Maison à pignon jouxtant le Palais de Justice, located in Arras (Pas-de-Calais), is a Renaissance château built in the 16th century. The monument is currently closed to visitors.
A discreet reminder of the 17th century in Arras, this gabled house adjoins the Palais de Justice and embodies Flemish civil architecture in all its refined sobriety. A heritage gem listed as a Historic Monument.
In the heart of Arras, a town whose Grand-Place and Place des Héros are famous for their Flemish Baroque facades, stands a deceptively discreet gabled house. Nestling against the side of the Palais de Justice, it is one of the rare examples of 17th-century civil architecture to have survived the centuries without losing much of its original character, in a town that has been severely tested by successive wars. What makes this residence truly singular is precisely its position next to the court building: where the great official buildings monopolise the eye, the gabled house imposes an intimate, almost obstinate presence. Its gable on the street - a typical feature of bourgeois architecture in Arras and Flanders - evokes the houses of merchants and notables that once punctuated the urban fabric of Arras, much of which was razed to the ground during the bombing raids of the First World War. To visit this house is to come face to face with a rare survival: 17th-century domestic architecture, ordinary in appearance but extraordinary in its persistence. Its brick and bluestone facade, measured proportions and stepped or scrolled gable tell the story of a time when the town of Arras, then the capital of the Spanish Netherlands before becoming part of France in 1659, was developing a hybrid architectural style, blending Flemish traditions with emerging French influences. The immediate surroundings add to the interest of the visit: the Palais de Justice, the nearby former Abbey of Saint-Vaast, the dynamic historic centre - all elements that help to place this house within a coherent architectural ensemble of exceptional richness for a town in the north of France. For heritage lovers, it's an opportunity to understand how the town has been rebuilt and preserved over the centuries.

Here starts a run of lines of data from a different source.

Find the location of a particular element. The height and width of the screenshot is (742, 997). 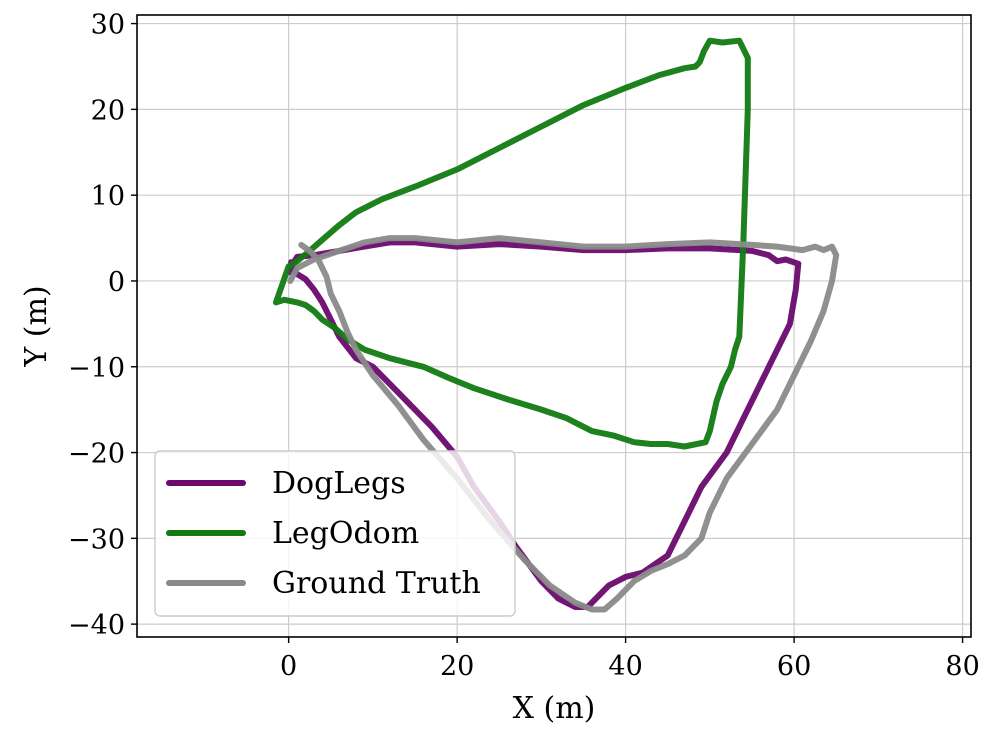

y-tick-label: 10 is located at coordinates (108, 196).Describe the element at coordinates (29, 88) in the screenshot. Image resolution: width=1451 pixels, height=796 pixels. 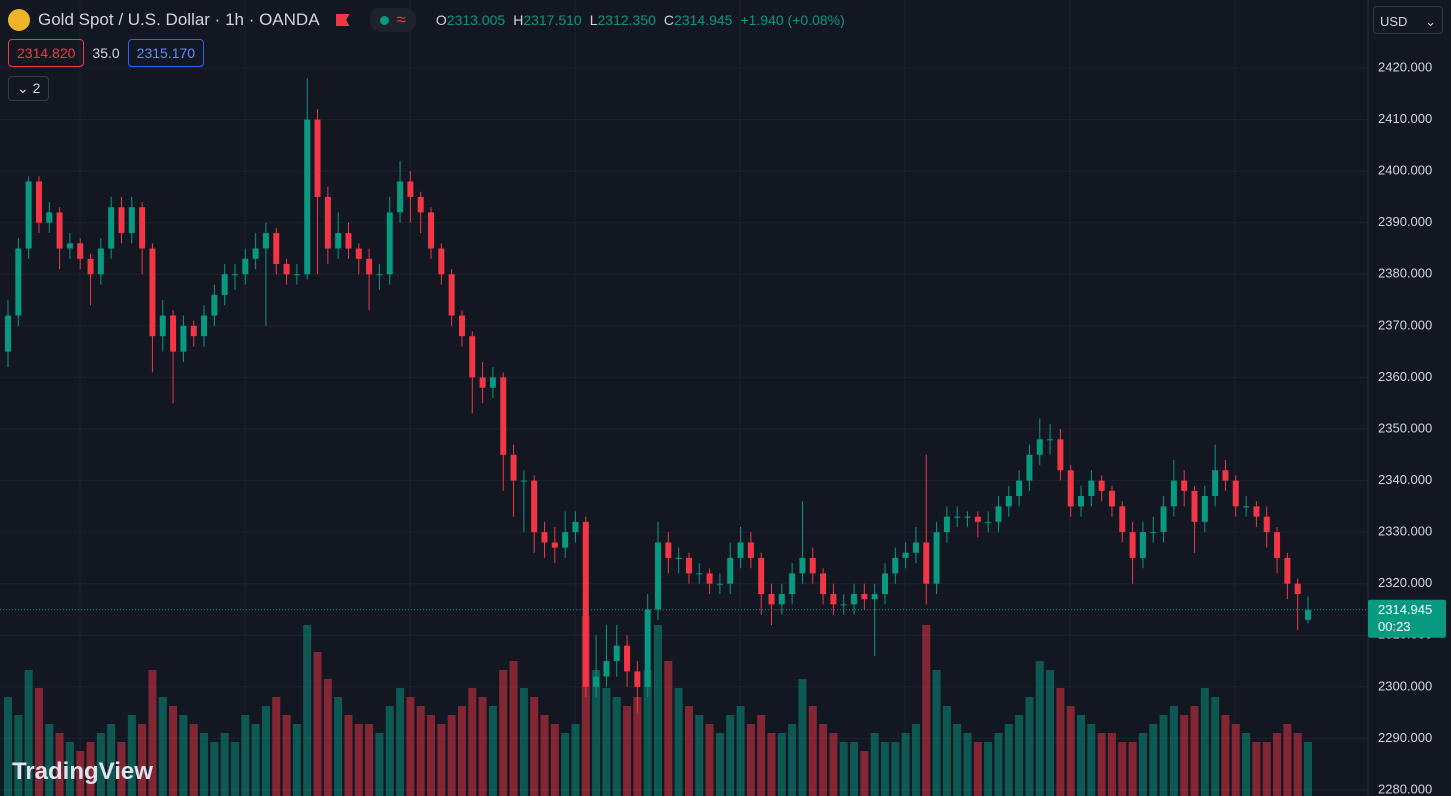
I see `indicator-toggle: ⌄ 2` at that location.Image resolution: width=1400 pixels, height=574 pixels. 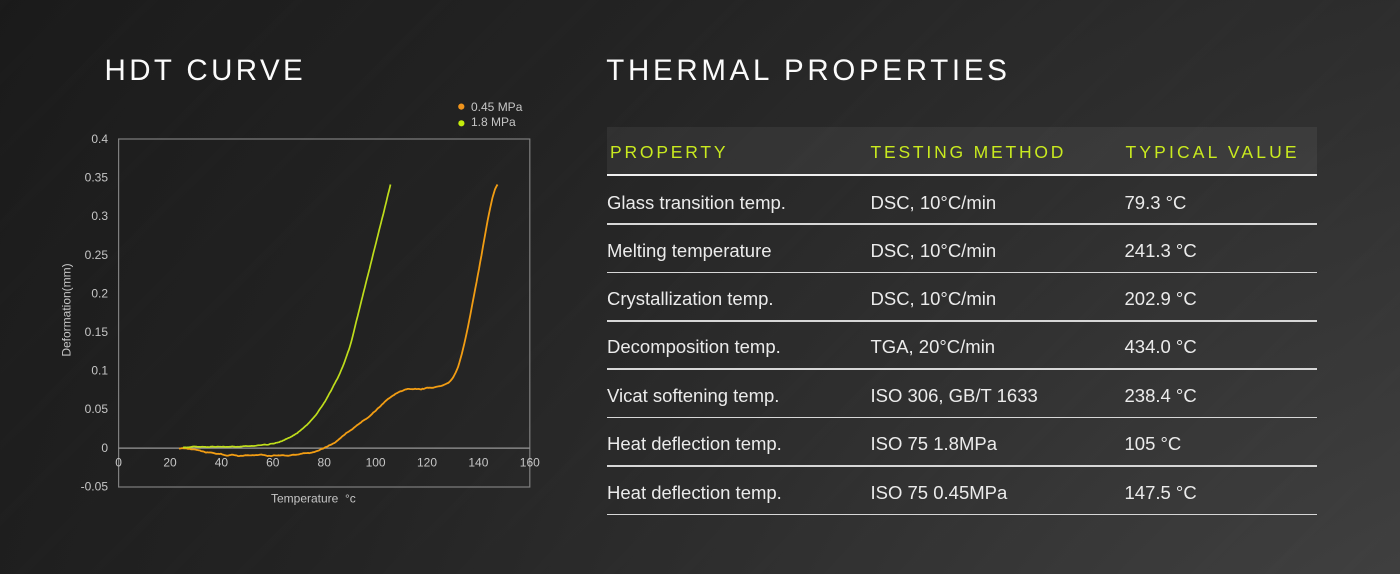 I want to click on svg-text: 0.15, so click(x=97, y=332).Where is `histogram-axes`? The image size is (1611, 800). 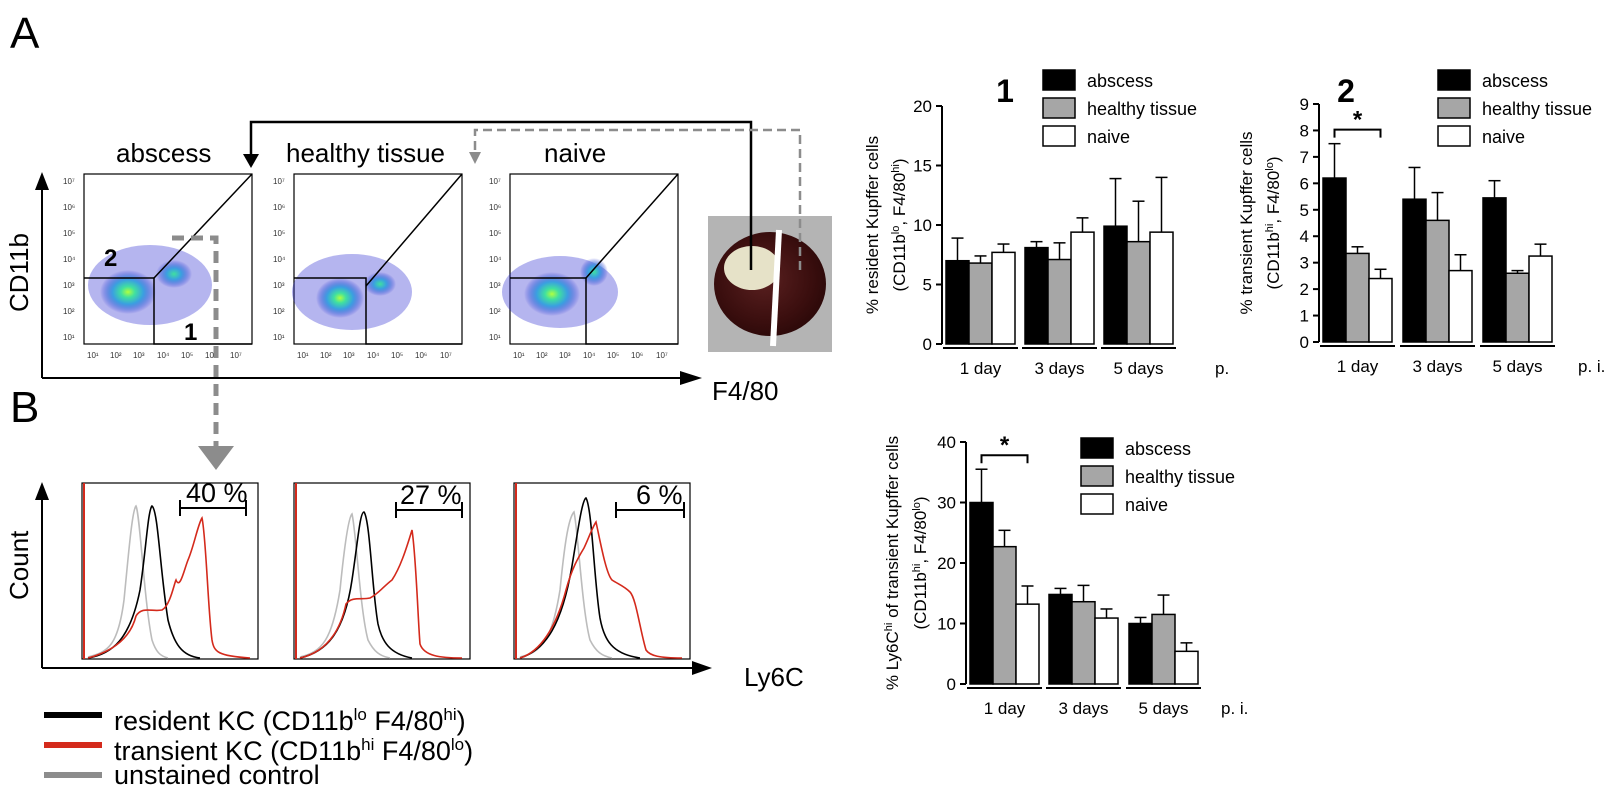 histogram-axes is located at coordinates (374, 578).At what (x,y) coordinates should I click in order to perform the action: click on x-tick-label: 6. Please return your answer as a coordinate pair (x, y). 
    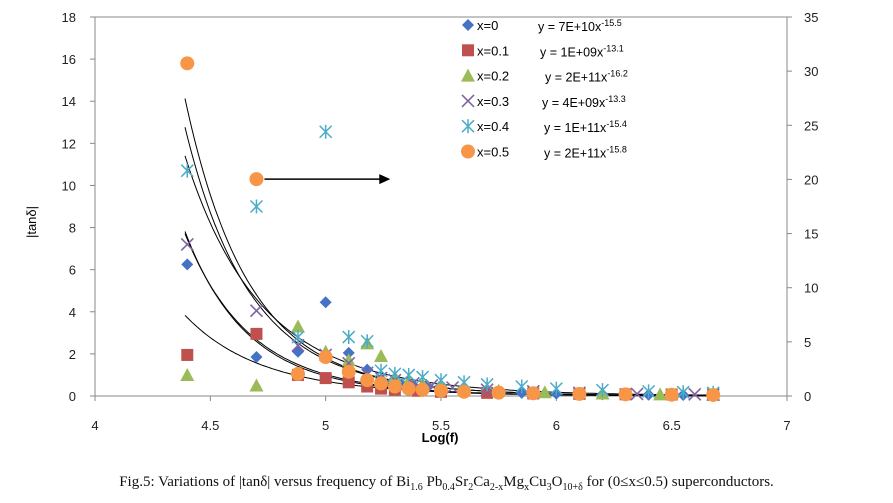
    Looking at the image, I should click on (556, 426).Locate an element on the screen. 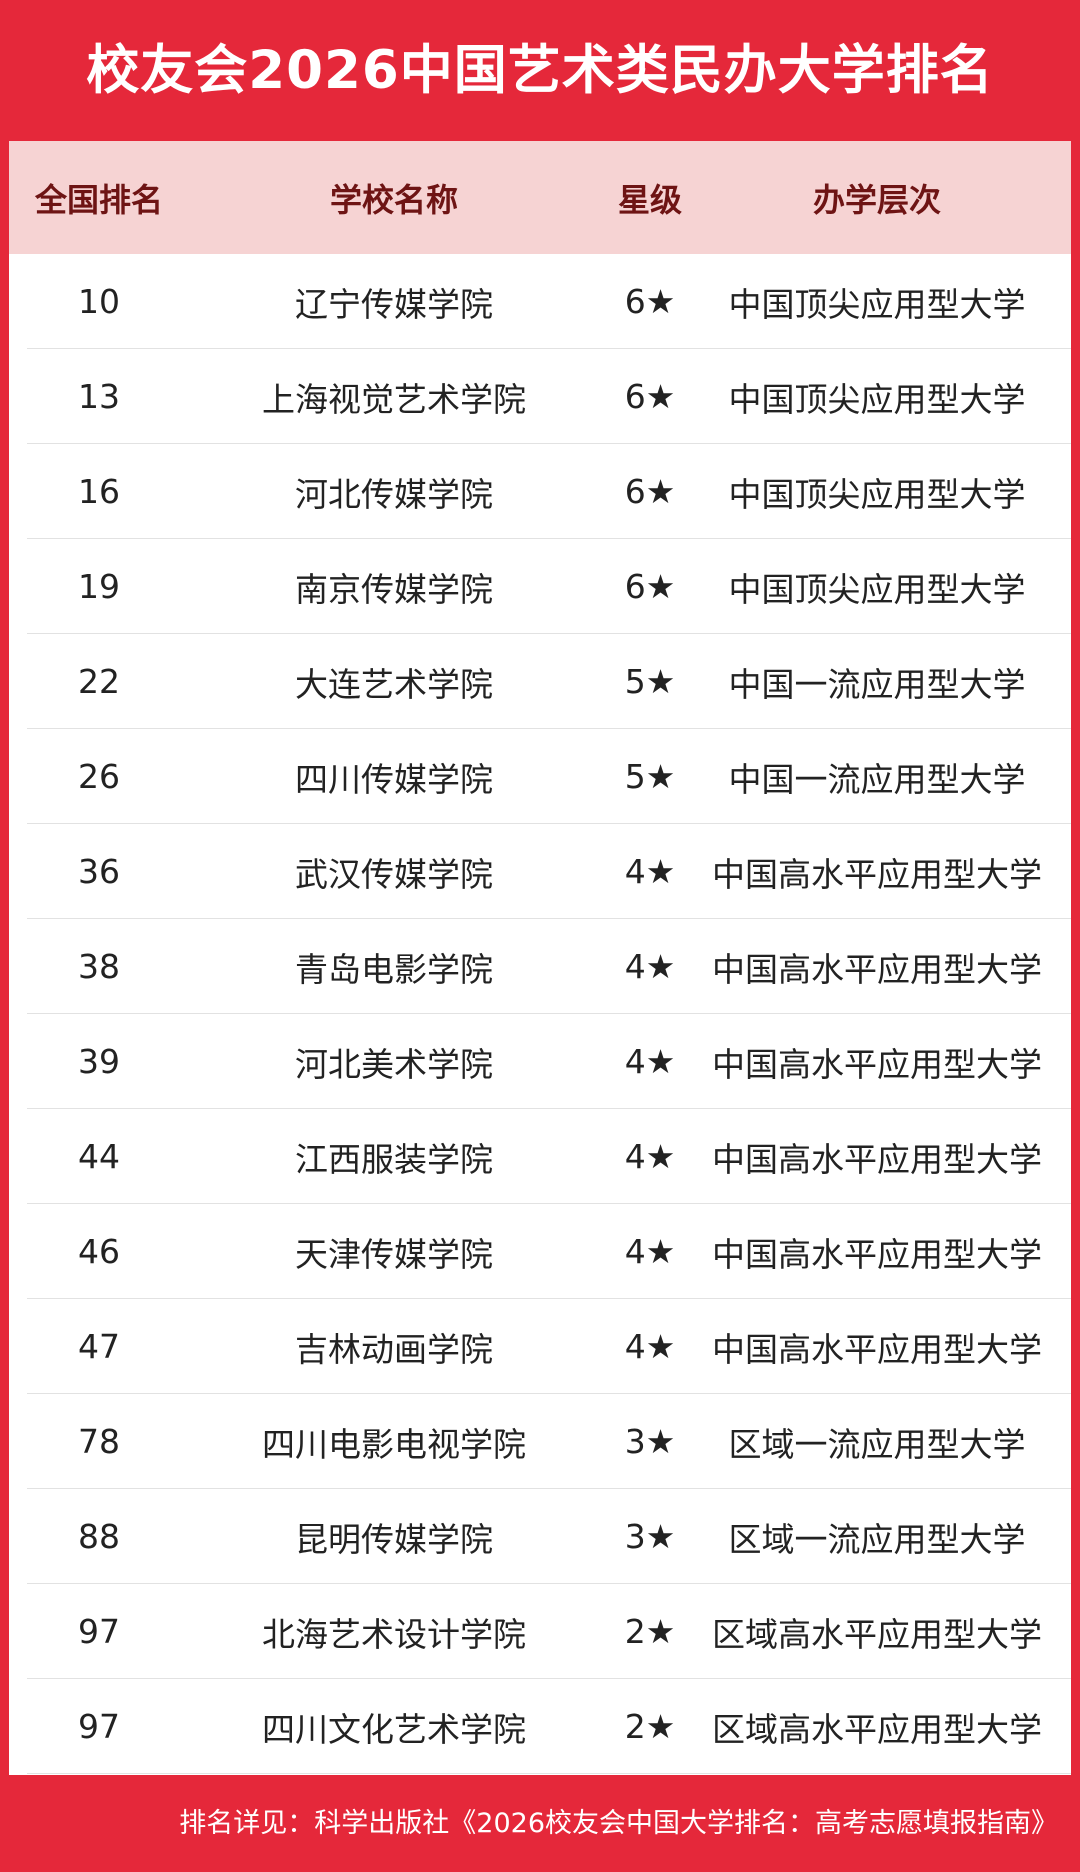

The gabled house is a faithful illustration of 17th-century bourgeois domestic architecture in the Artois region, where Flemish traditions converged with early French influences. Its most distinctive feature is, of course, its street gable, a fundamental characteristic of the Flemish house: raised above roof level, it can feature stepped recesses or Baroque scrolls, recurring motifs in civil buildings in the region at the time. This layout, inherited from medieval Flanders, identifies the house from the street and gives it a recognisable silhouette in the urban landscape. The façade probably combines local red brick - the dominant building material in the north of France - with bay frames and supporting elements in limestone bluestone, a chromatic contrast characteristic of regional architecture. The windows, with stone mullions or mullions following the fashion of the century, are arranged in regular bays, reflecting the concern for order and symmetry typical of the bourgeoisie of the period. The roof is covered with flat tiles or slate, with a steep slope as was customary in the Artois and Flanders regions to facilitate drainage of heavy rainfall. Its position next to the Palais de Justice gives the building a particular architectural constraint: built in a dense fabric, the house has been adapted to a constrained urban plot, optimising each level of height to provide functional living spaces. In keeping with the typical layout of this type of residence, the interior was to comprise a vaulted cellar, a ground floor for commercial or professional use, and upper floors reserved for living quarters, a layout typical of the bourgeois houses of the Grand Siècle.
Maison à pignon jouxtant le Palais de Justice is located in Arras, Pas-de-Calais department, Hauts-de-France region, France.
Maison à pignon jouxtant le Palais de Justice dates back to a period built during the Renaissance (16th century).
Maison à pignon jouxtant le Palais de Justice is currently closed to visitors.